Problem description: Your response should contain exactly the lines running from the one with "Instruction: Open the" to the end of the data below, both included, and no pictures.

Data shown:
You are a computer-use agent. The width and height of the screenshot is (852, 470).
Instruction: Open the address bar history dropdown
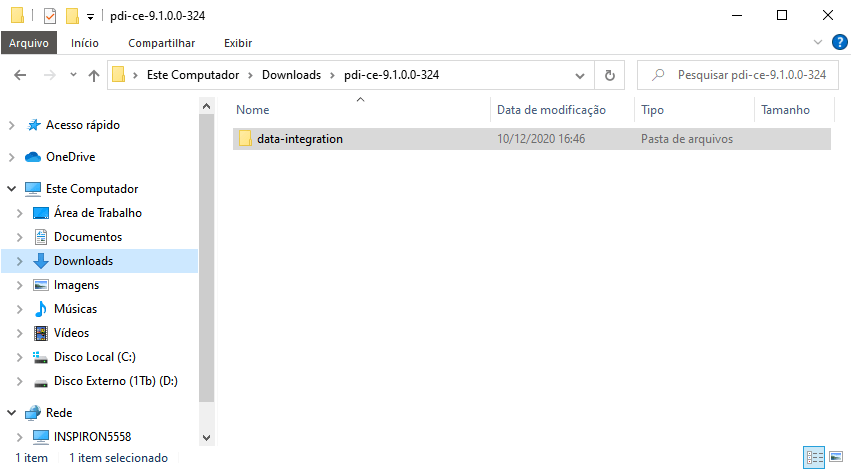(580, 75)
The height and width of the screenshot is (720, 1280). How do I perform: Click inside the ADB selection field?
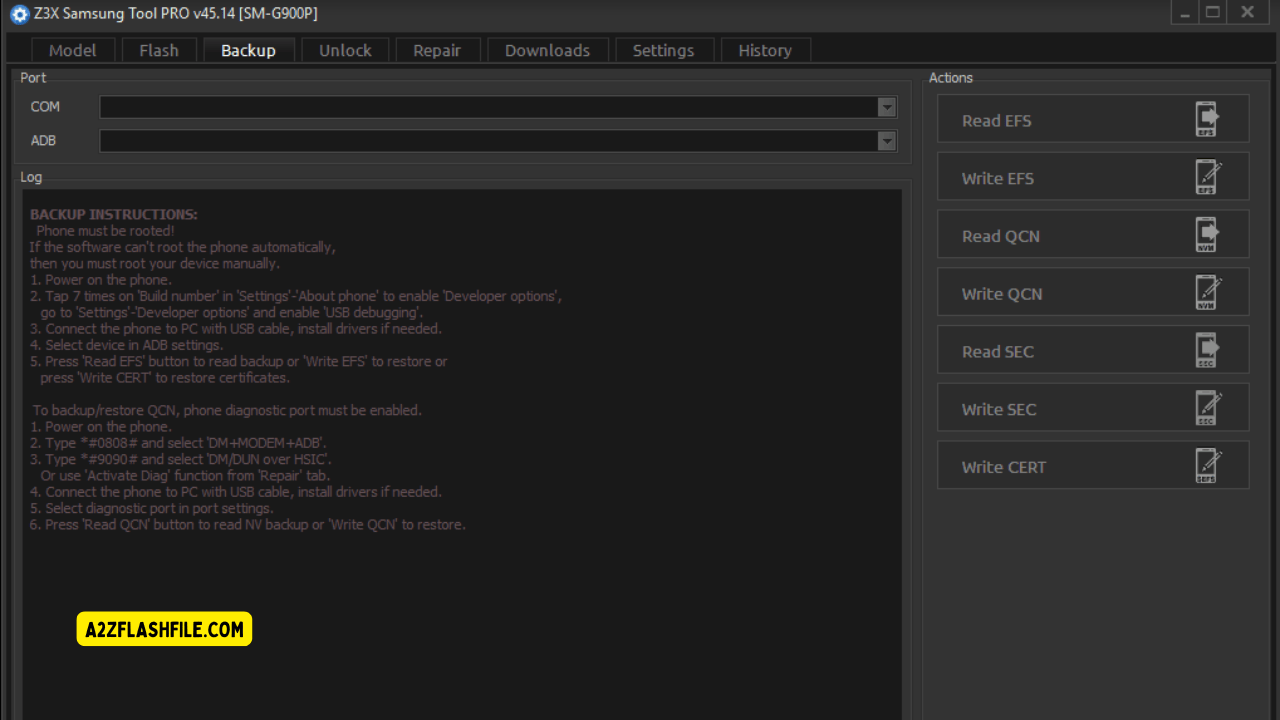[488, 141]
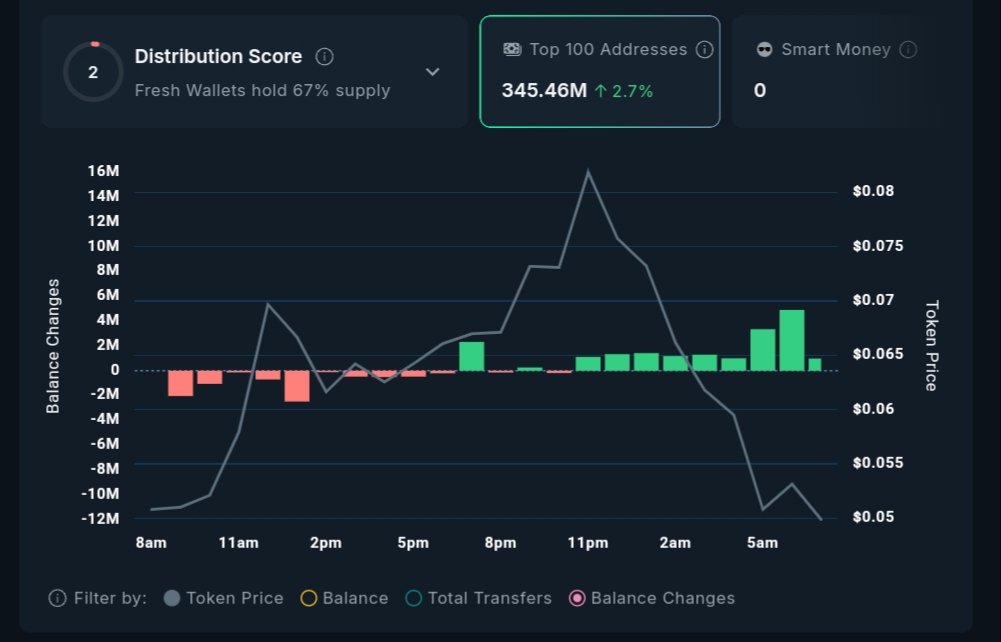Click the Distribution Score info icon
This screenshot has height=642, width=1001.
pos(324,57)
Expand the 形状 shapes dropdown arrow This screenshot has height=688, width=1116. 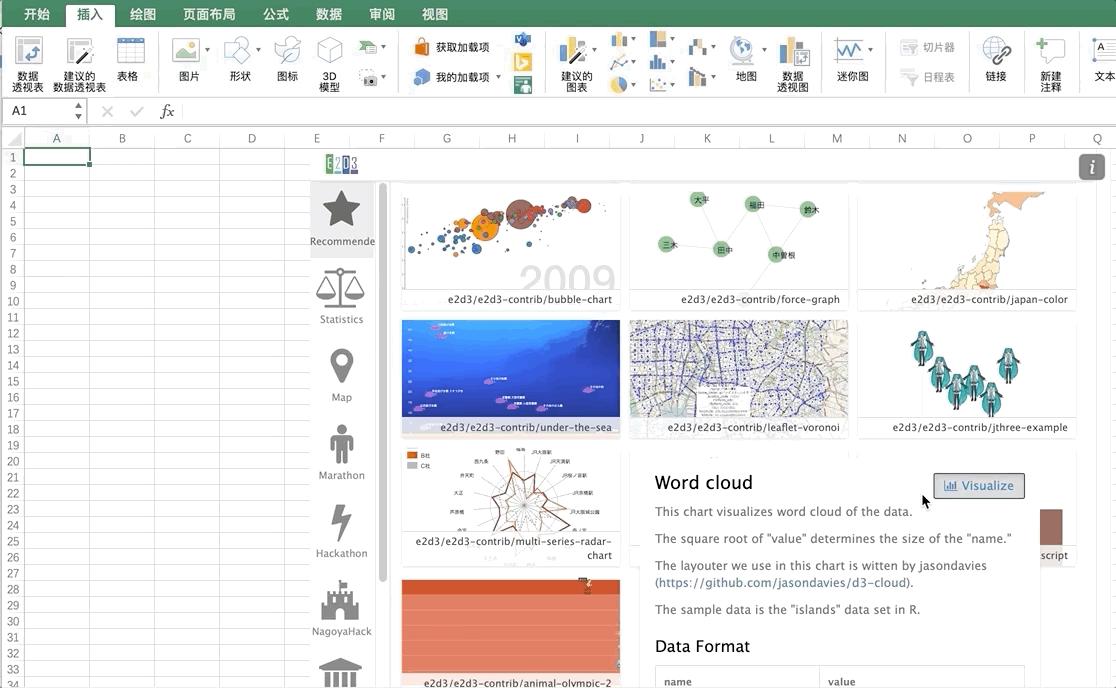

Written answer:
Instruction: Open the address bar history dropdown
(580, 75)
The height and width of the screenshot is (720, 1280). How do I perform: Click inside the ADB selection field?
[488, 141]
Click the Distribution Score info icon
This screenshot has height=642, width=1001.
pos(324,57)
Expand the 形状 shapes dropdown arrow This screenshot has height=688, width=1116. 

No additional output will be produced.